Наверное, не стоило говорить с ним о таких вещах, но у Ольги просто сорвалось с языка. Теперь она жалела об этом. «Он такой светлый, веселый, наверное, я рядом с ним смотрюсь как черная монахиня», — думала Ольга. Но изображать веселость она не умела. Она привыкла быть естественной и тогда, когда ей было грустно, и тогда, когда весело.
Они вышли из метро, Мишель спросил ее:
— Чего бы тебе больше хотелось — прогуляться верхом на лошадях или покататься на лодке по озеру?
— Наверное, лучше на лодке, — ответила Ольга, которая каталась верхом всего один раз в жизни и при этом умудрилась упасть с лошади.
До озера они добирались на маленьком трамвайчике с белыми вагонами — вроде того, что Ольга видела на Монмартре. На лодочной станции им пришлось постоять в очереди, но, наконец, их ожидание было вознаграждено, они сели в лодку, оттолкнулись от причала и поплыли. Только сейчас Ольга рассмотрела Булонский лес. Он был действительно лесом, а не парком, как объясняли им на занятиях. Здесь не было ни стриженых газонов, ни посыпанных гравием дорожек — только растущие в естественном беспорядке деревья и кустарники.
Они плыли, плыли… В синей воде отражались пушистые кроны платанов и лип, растущие вдоль берегов кувшинки и осока. Мишель ленивыми, но сильными движениями вел лодку вперед. Ольга полулежала на носу, откинув голову и подставив лицо солнечным лучам. Ей не хотелось ничего говорить, ни о чем думать. Мишель словно чувствовал это и тоже молчал. Солнечный свет проникал, казалось, даже сквозь закрытые веки Ольги. Воображение рисовало синие витражи прожилок, сверкающие радужные круги и блики. В ушах звучал мерный плеск воды. Потом и он прекратился. Теперь они плыли, плыли, куда гнал их легкий ветерок. Ольга уже перестала ощущать зыбкую грань между бодрствованием и сном. Ей было удивительно хорошо.

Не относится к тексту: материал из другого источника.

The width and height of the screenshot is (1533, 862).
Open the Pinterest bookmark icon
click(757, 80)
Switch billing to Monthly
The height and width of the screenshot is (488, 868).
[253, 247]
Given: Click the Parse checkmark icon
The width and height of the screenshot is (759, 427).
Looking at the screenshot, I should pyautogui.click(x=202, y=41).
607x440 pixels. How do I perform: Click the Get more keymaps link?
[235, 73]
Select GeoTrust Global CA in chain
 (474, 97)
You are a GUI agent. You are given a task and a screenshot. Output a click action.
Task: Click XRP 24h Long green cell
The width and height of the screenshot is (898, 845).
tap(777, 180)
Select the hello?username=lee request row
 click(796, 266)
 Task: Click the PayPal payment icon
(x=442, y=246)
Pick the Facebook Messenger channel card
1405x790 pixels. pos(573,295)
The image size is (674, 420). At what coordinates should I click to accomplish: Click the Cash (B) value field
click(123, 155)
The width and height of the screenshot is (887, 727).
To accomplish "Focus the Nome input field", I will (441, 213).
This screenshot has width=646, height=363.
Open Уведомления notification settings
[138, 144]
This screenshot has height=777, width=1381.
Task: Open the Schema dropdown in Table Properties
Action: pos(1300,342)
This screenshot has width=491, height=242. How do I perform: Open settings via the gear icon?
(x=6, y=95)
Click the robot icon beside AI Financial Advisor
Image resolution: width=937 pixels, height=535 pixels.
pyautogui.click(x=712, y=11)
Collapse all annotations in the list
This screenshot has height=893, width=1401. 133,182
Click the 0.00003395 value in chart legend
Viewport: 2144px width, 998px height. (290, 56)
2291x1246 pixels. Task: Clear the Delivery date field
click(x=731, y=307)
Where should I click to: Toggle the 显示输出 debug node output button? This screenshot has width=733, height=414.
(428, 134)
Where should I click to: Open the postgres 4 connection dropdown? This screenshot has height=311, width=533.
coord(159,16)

И вдруг она почувствовала легкое, почти воздушное прикосновение к своей щеке. Сначала она подумала, что это ветер тронул ее волосы, и они ее щекочут. Она отвела их рукой, но через несколько секунд прикосновение повторилось. Теперь оно было сильнее и переместилось к уголку губ. Ольга ощутила, как по позвоночнику пробежала стайка мурашек, и слегка поежилась. Она все еще была в полудреме, и когда к губам ее нежно и властно прильнули другие губы, она не смогла сразу различить, сон это или явь. Только когда жаркий поцелуй овладел ею полностью и безраздельно, она открыла глаза. Перед ней близко-близко были зеленые сияющие глаза Мишеля. Ольга моргнула и коснулась ресницами его век. Она целовалась с ним! И это было ей приятно. Руки Мишеля ласково поглаживали ее шею и перебирали волосы. Ольга не помнила, сколько длилась эта сладкая истома. Когда губы их разомкнулись, она увидела, что их лодку отнесло в тень ближе к берегу. Почему-то она не решалась посмотреть Мишелю в глаза. Это она-то!
— Какие у тебя красивые ресницы, — прошептал Мишель так тихо, что его шепот не нарушил предвечерней тишины, — и губы…
Ольга кожей ощущала его по-мальчишески жадный взгляд, который, обойдя лицо, спускался все ниже — к груди, потом к животу. На Ольге была желтая вязаная кофточка-топик на мелких пуговках и узкие бриджи цвета хаки. Кофточку связала ей Капуля из ниток с романтическим названием «ирис». В этой одежде было легко представить Ольгу без ничего — настолько плотно она ее облегала.
Бережно, как детский врач, Мишель стал расстегивать одну за другой мелкие желтые пуговицы. Затем ладонь его накрыла маленькую нежную грудь. Ольге показалось, что в этот момент он с облегчением вздохнул, как человек, которого долго держали без воздуха. Затем он снова зашептал:
— Давай поплывем туда… — губы его шевелились рядом с губами Ольги. — Я покажу тебе, как растет лаванда… У вас в лесу есть лаванда?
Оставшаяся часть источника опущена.